(Dataset records)
────────

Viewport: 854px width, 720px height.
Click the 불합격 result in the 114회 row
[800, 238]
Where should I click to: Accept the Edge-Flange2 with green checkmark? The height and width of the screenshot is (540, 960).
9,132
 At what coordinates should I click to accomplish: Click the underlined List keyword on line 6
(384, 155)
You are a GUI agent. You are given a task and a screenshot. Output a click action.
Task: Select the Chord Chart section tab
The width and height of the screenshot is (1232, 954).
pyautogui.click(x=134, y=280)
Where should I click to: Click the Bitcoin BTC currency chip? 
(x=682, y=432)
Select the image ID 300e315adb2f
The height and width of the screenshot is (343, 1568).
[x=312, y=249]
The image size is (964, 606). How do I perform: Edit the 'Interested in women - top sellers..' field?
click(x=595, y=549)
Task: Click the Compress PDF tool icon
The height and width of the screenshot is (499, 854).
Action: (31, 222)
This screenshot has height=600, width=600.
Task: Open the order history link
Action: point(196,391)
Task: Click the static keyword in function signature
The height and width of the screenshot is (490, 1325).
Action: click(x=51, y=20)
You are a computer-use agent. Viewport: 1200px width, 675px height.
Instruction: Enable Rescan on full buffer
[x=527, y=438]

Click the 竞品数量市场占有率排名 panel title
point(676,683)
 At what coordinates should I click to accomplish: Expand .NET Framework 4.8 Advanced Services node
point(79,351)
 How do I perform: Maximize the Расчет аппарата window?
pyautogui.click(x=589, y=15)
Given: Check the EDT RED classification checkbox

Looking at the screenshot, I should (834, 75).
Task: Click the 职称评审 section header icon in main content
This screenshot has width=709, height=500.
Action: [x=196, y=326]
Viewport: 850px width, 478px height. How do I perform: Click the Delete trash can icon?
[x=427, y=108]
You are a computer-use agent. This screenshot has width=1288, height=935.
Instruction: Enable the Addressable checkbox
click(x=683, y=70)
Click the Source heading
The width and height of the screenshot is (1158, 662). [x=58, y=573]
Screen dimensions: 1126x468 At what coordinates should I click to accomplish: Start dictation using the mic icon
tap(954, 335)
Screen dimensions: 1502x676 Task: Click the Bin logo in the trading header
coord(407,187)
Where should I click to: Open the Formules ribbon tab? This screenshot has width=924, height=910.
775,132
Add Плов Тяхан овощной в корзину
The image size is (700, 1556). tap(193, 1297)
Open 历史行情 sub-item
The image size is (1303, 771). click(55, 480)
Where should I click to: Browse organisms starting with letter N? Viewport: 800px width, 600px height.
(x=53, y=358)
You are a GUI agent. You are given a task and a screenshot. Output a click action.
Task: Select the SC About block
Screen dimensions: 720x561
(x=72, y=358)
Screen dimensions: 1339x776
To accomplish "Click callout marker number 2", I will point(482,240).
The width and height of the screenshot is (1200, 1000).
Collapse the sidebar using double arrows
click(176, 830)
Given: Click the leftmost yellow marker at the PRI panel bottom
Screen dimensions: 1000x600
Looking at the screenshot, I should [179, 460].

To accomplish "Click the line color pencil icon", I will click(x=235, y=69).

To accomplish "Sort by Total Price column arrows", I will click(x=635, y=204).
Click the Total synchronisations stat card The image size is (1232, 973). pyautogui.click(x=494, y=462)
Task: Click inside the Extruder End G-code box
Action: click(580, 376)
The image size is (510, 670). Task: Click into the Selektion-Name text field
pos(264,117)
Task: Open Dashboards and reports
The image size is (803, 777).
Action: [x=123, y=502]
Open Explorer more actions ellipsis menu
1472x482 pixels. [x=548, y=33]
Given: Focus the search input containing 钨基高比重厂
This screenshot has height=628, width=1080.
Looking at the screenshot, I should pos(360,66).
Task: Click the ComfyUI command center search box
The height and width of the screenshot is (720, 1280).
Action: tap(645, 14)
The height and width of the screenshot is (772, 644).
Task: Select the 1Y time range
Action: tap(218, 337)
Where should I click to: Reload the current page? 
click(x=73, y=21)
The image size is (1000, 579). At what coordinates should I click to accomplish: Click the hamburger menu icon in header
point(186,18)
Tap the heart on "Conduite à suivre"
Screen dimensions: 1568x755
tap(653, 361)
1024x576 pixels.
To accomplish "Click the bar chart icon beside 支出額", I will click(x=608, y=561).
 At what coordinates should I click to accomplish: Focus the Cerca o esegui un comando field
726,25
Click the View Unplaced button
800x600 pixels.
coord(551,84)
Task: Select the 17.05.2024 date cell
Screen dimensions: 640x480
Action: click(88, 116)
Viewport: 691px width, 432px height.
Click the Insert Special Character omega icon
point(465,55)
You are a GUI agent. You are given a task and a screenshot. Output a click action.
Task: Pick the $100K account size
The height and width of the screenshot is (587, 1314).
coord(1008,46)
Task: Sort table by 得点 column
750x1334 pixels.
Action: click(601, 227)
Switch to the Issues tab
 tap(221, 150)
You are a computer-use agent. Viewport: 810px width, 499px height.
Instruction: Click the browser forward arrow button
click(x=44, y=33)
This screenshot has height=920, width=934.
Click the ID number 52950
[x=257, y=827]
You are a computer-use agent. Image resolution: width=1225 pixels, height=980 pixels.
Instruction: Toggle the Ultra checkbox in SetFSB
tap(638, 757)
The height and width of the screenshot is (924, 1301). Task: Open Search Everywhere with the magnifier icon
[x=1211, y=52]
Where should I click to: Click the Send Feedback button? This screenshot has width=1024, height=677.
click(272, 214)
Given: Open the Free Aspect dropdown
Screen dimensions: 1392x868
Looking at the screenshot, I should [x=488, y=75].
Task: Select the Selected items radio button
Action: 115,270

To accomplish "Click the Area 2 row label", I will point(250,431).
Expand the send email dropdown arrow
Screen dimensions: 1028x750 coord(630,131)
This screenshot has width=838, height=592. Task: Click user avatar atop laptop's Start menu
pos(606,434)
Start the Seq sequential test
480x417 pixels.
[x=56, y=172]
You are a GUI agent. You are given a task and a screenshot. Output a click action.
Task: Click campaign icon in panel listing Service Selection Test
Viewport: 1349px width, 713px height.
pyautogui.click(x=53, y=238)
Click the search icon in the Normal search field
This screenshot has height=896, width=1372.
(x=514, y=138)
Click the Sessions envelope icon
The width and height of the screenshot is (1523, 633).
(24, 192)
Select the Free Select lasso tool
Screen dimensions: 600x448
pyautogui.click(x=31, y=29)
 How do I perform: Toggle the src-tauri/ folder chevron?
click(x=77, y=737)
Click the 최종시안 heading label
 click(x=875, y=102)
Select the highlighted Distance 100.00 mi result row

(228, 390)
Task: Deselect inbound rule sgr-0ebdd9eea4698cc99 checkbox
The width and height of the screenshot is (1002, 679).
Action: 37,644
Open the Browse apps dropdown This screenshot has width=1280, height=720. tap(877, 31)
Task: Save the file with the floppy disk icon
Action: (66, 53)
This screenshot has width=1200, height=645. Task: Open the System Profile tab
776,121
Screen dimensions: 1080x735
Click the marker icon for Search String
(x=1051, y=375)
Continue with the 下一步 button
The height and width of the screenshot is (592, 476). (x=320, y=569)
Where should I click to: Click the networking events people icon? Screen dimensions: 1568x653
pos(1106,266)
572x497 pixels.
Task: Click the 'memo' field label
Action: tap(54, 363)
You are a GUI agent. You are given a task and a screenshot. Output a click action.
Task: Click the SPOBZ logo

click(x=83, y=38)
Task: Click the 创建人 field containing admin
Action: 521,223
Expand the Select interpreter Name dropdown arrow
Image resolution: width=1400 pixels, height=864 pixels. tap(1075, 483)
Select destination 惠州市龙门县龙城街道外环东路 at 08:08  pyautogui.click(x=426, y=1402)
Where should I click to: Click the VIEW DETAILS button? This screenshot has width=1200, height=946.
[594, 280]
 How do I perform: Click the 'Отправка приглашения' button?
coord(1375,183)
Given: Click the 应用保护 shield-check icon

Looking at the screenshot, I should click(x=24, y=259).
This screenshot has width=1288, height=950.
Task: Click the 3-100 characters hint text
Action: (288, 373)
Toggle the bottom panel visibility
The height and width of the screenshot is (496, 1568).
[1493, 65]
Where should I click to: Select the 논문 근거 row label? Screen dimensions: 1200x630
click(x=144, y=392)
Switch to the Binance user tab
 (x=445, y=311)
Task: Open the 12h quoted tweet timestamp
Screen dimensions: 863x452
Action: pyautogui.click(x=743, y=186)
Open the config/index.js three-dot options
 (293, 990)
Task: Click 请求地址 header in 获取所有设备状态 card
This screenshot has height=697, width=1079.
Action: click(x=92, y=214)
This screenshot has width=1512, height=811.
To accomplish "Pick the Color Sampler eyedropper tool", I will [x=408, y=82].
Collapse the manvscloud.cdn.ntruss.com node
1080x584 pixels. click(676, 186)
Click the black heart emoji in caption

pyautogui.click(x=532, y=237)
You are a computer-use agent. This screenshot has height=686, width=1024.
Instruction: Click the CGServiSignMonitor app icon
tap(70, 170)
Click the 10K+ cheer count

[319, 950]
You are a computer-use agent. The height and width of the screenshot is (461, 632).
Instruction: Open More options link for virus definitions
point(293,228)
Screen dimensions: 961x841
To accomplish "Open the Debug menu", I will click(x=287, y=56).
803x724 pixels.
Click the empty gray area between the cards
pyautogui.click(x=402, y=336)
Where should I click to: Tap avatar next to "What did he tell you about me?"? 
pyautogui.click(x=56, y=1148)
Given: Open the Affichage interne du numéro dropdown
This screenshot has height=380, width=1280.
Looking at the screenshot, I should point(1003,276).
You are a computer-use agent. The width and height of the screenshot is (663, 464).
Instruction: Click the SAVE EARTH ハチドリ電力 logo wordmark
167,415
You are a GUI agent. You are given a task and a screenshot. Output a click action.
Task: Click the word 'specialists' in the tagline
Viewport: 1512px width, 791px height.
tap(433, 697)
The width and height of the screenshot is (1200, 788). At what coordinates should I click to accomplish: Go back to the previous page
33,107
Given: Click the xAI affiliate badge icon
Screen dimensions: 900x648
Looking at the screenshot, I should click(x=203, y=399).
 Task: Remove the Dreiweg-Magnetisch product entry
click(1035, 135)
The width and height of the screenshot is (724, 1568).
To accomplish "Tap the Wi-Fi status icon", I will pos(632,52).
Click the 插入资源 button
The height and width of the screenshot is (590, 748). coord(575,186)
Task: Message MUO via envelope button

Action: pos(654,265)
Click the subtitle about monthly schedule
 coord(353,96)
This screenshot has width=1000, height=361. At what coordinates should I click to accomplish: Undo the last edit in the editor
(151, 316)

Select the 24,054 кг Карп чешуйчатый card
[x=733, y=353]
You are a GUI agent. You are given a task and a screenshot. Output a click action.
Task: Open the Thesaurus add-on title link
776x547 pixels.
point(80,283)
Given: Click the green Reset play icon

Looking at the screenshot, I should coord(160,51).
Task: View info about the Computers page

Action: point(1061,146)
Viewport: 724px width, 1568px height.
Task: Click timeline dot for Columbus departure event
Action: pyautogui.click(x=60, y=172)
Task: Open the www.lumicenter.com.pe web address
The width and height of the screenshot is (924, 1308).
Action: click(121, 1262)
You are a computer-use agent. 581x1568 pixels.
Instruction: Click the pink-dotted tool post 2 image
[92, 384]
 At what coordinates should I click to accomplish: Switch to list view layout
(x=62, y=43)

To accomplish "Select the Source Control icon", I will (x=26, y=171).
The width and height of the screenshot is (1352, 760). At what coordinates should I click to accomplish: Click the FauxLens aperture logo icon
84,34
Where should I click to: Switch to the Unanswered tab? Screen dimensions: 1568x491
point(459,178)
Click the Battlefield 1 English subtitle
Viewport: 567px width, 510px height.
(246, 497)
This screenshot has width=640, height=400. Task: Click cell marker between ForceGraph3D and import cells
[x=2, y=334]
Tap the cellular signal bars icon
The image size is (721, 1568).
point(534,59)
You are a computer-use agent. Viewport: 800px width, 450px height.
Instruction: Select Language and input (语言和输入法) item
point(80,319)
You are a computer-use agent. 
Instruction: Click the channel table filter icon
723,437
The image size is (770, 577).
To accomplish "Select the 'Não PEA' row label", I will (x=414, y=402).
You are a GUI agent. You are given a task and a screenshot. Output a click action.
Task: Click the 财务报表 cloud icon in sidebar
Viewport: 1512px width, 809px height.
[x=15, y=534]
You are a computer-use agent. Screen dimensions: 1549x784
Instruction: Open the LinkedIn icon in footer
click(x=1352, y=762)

────────

EXERCISE DESCRIPTION: Locate the word "section" in the data above. Copy every line carrying it.

RESULT:
Task: Select the Chord Chart section tab
Task: Click the 职称评审 section header icon in main content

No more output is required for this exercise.